Wednesday, March 21, 2007

Hey, Is That Where Google Got Its Name?

Been working on developing a pilot for a new history/anthropology show for a few days straight now and my brain’s starting to get googly.

As I’ve posted about before, this is where the creation of a TV show gets difficult: when you need to create a verbal pitch and written documents that quickly and clearly illustrate that it’s not just a cool idea, but a compelling, fresh television show that’s easy to visualize from start to finish -– and will last multiple seasons, constantly building ratings and staying relevant and on-brand, in an increasingly fickle world. Oh, and be producible for essentially no money. And we can start yesterday, if you just sign here.

Which is very wiggly work. It, like any good storytelling, is taking something as ephemeral and formless as an idea and turning it into something that exists without you. And I mean without you. Tricky. Lots of mind-wrangling and idea-surfing. Grinding your skateboard of creativity on the handrail of the staircase connecting thought to reality. (As if that staircase exists, says Buddha, chuckling…)
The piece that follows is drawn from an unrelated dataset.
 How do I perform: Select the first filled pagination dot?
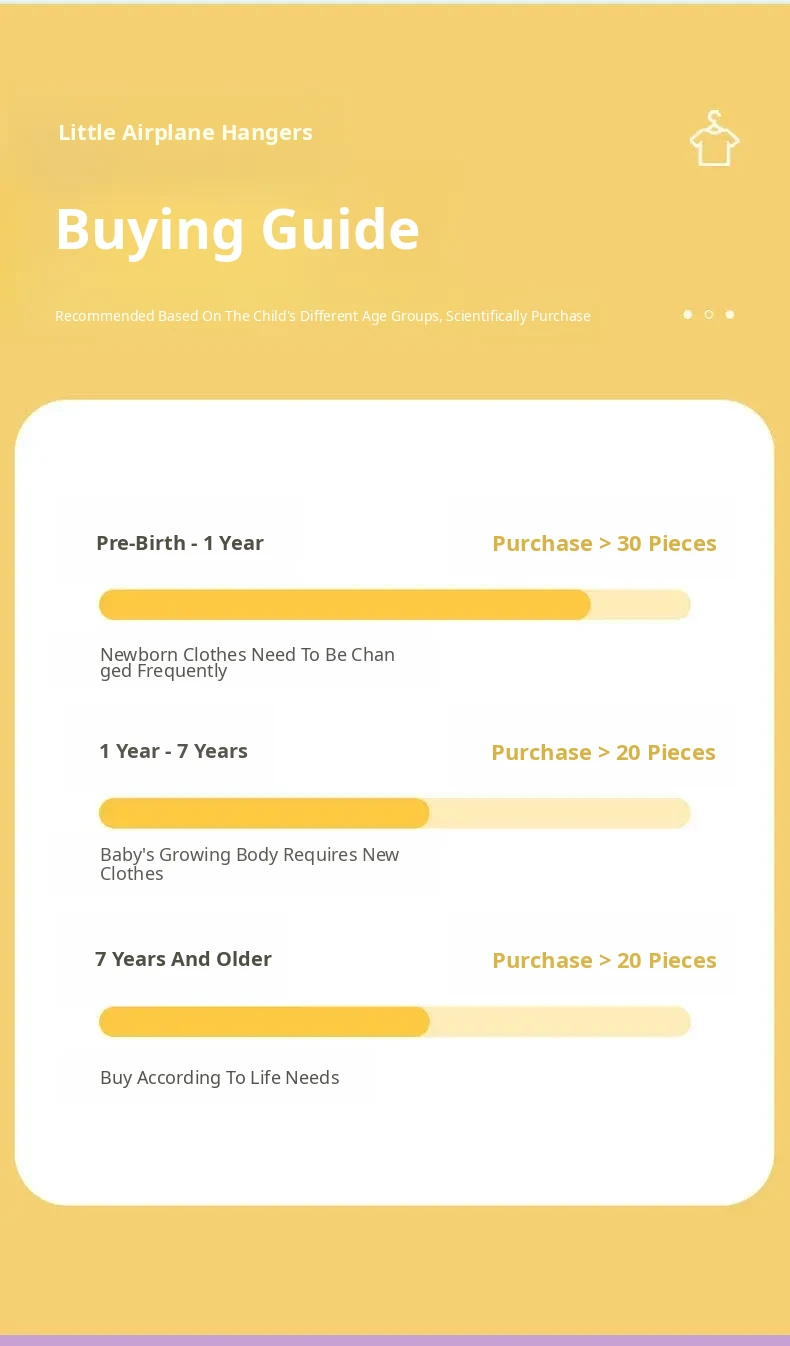[x=687, y=315]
I don’t know what any of that means. But you can see, after you work on it for a while, your brain gets googly.

Great googly moogly even.

So I’m taking a break. Focus on something else for a moment. Allow a fresh perspective to creep in. Free your mind and all that.
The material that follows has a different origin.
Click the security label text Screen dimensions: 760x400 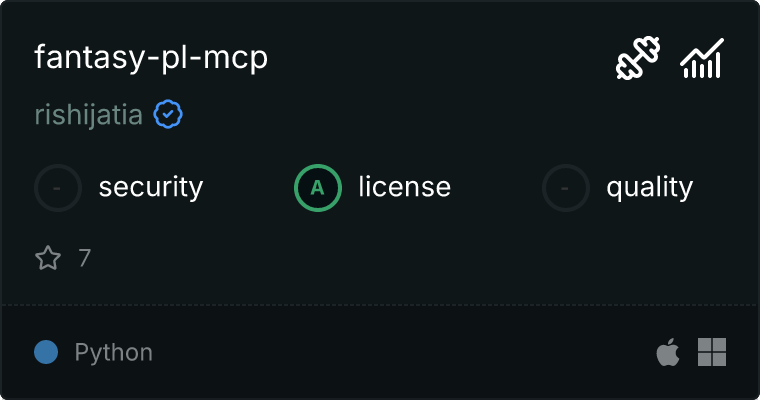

So I’ll spend a couple minutes telling you about a little forum we had last night.

In conjunction with the ONFilm festival sponsored by Old Dominion University, the Hampton Roads Film Office set up a panel of independent filmmakers in the area to talk after a showing of Oscar-nominated shorts at the coolest arthouse theater in the area, the Naro (www.narocinema.com).

There were five of us who spoke and took questions about all aspects of making indy movies. It was great to get together with like-minded folks who are navigating some of the same waters, share ideas, horror stories, failures and successes.
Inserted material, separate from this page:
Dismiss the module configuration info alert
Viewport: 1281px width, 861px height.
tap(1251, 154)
In fact, afterwards I proposed doing so on a regular basis. My wife is in a book club and a women investors club. I have friends who are in writer’s groups. AA seems to help an awful lot of people.

There’s no doubting the importance of community, and this is true in the independent film world, too. While reading the blogs of writers and producers is helpful, think how much better it would be if everyone were in the same room.

Which would be easy to do in LA or New York.

But I think we can pull it off in VA, too.

I’ll let you know if it happens, and if it works.

Back to work, googly or no…

1 comment:

glassblowerscat said...

This is why I miss Greg (my own personal AA). And of course, there's his lovely middle-finger personality.